Re: [Haifux] W2L0, second thoughts about kdevelop

2003-09-14 Thread Ori Idan
I have tried Kdevelop myself, I don't remember what version it was but I do 
not recall any need to running autoconf script or knowing about autoconf at 
all.
I do remember that it gnerated a configure script automaticly.
Of course it is beyod the scope of the lecture to talk about QT application 
generations but to show a simple application, I think it can be done.
I myself wrote a simple window with a menu in less then 30 minutes and that 
was when I had no idea of how QT works so it took me about 30 minutes 
including reading the documentation.

--
Ori Idan


On Sunday 14 September 2003 03:53 pm, Maor Meir wrote:
 I initially thought showing kdevelop in W2L0 whould
 be a good idea due to its similarity to M$ Visual C++.

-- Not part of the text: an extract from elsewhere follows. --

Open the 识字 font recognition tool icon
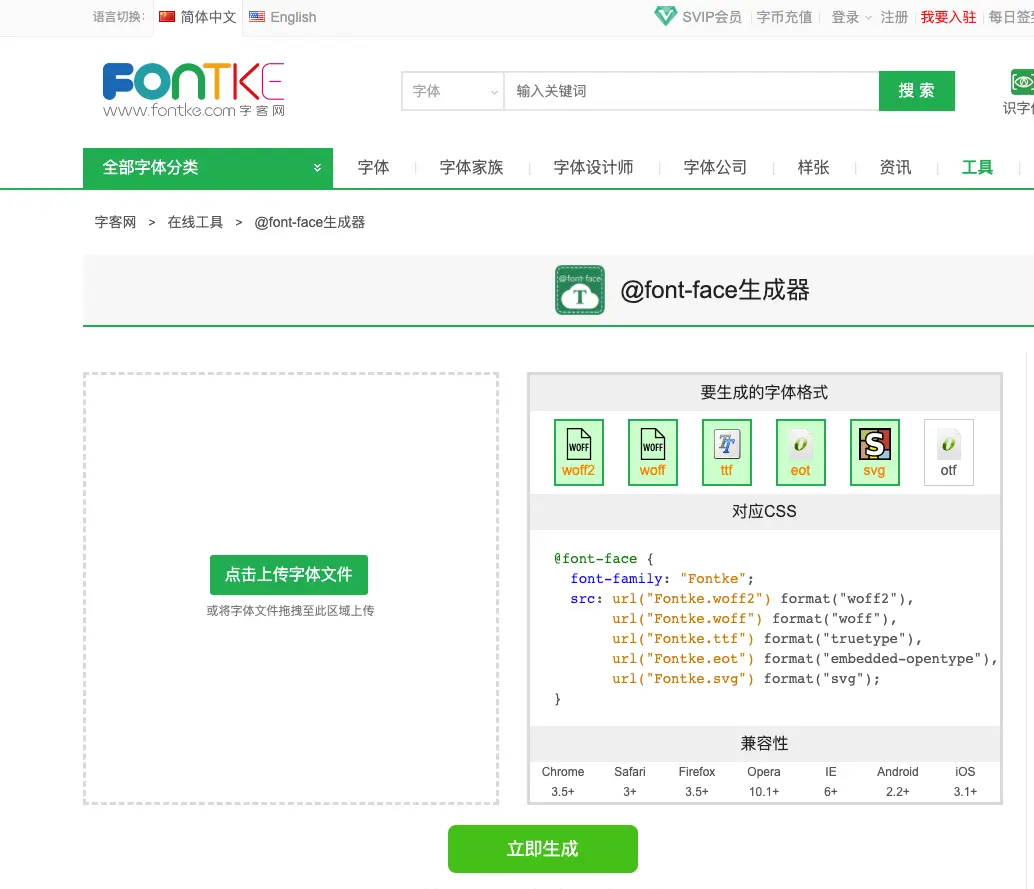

 I installed kdevelop 2.1.3 (not the latest)
 and tried to write a hello world program, I quickly found
 myself running autoconf configure scripts.

 When looking at the built-in documentation I found plenty if
 information on using kdevelop to create QT applications,
 this is way beyond the scope of W2L lecture 0.

 kdevelop can be used for simpler projects, this is
 not what it is designed for.

 I can not in good faith recommend this tool for newbies.

 unless someone has another opinion(speak up) I will
 leave kdevelop out of W2L0.

 Meir.

 P.s
 I also said I will add Makefile basics, a first draft of the content
 (no formatting) will be available for review later today.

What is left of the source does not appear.